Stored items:
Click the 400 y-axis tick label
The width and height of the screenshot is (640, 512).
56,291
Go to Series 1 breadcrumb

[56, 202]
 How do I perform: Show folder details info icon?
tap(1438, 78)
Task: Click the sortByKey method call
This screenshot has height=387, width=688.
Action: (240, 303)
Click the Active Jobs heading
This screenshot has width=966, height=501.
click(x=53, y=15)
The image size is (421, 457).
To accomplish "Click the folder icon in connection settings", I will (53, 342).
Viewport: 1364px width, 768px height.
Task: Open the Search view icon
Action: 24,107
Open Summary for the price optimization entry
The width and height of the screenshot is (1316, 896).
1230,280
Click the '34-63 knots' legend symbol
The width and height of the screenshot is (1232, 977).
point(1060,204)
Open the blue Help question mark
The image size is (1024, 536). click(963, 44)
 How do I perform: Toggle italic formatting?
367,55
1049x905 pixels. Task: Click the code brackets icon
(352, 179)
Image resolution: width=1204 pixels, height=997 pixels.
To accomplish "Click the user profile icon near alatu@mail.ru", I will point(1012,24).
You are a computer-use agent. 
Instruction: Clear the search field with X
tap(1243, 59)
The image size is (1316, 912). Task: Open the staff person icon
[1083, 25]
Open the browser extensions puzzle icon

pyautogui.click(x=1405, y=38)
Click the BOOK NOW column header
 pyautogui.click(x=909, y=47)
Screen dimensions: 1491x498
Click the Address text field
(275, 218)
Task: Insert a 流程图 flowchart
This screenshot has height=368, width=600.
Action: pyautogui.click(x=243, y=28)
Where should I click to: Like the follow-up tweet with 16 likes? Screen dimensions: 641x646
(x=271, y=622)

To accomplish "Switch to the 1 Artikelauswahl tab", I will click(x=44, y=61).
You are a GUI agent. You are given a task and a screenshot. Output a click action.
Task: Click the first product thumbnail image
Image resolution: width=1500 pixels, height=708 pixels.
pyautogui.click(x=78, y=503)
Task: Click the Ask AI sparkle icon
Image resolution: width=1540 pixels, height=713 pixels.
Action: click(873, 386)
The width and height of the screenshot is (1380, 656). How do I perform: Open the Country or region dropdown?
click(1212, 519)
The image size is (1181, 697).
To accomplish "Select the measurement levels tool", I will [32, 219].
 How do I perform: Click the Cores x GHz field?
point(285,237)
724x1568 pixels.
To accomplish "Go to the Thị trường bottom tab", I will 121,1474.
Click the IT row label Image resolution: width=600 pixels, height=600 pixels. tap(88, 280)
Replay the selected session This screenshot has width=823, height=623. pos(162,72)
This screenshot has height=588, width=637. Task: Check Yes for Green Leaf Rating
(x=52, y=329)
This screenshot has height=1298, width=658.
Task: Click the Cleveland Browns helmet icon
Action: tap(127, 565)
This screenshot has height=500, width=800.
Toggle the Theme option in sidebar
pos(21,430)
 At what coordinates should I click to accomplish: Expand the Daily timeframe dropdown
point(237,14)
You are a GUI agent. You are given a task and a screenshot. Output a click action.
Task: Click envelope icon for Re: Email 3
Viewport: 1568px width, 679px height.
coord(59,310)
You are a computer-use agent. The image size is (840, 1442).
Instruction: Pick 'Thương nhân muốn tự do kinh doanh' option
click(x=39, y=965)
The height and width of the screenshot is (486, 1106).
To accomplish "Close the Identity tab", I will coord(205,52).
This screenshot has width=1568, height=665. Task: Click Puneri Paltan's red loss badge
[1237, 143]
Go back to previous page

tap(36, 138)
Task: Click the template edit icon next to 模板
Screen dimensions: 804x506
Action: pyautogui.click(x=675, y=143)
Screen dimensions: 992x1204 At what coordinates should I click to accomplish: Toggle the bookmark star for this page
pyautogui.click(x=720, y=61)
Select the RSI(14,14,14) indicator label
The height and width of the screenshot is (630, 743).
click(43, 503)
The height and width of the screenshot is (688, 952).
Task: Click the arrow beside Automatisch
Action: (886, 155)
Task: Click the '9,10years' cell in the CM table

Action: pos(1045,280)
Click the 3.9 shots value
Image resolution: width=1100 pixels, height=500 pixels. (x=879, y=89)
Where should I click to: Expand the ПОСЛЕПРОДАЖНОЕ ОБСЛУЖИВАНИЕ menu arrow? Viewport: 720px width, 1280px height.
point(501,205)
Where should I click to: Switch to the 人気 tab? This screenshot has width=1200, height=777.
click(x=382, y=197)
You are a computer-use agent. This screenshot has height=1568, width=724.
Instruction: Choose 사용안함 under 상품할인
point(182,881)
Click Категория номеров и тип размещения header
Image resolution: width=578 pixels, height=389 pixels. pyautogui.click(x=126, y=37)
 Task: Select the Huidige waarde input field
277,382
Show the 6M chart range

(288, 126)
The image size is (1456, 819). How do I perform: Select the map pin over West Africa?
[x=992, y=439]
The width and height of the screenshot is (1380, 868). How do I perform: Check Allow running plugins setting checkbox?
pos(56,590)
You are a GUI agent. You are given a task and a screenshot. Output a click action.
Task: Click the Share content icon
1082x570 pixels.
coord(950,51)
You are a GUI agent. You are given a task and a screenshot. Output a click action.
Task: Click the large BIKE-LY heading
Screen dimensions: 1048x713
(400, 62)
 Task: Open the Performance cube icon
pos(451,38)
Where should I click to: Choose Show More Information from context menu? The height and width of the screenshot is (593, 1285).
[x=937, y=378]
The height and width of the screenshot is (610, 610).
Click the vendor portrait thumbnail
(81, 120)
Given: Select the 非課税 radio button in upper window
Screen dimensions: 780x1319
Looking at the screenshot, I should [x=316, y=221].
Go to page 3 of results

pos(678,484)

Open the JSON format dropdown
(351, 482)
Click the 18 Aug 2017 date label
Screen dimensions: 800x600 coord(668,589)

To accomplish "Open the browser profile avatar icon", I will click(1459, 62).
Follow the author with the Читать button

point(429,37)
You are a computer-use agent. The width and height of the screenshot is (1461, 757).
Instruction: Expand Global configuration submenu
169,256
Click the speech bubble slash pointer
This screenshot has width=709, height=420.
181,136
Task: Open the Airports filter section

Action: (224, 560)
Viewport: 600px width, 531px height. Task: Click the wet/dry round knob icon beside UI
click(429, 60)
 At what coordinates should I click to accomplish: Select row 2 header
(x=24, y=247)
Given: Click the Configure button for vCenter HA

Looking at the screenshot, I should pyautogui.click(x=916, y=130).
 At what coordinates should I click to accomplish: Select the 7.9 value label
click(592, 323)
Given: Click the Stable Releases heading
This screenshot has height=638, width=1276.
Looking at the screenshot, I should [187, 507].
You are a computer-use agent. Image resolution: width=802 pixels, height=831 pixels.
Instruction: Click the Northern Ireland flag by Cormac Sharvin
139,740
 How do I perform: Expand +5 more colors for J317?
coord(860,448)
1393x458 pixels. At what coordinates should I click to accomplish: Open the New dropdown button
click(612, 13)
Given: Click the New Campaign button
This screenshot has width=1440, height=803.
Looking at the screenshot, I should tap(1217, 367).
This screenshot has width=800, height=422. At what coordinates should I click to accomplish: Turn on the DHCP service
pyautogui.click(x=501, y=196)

WHAT THE TASK ASKS:
Only lines holding the word "computer" belong in the answer; copy all of them from the records.

FINISHED EXERCISE:
You are a computer-use agent. 
You are a computer-use agent. The image size is (840, 1442).
You are a computer-use agent. This screenshot has height=1568, width=724.
You are a computer-use agent. The width and height of the screenshot is (1461, 757).
You are a computer-use agent. Image resolution: width=802 pixels, height=831 pixels.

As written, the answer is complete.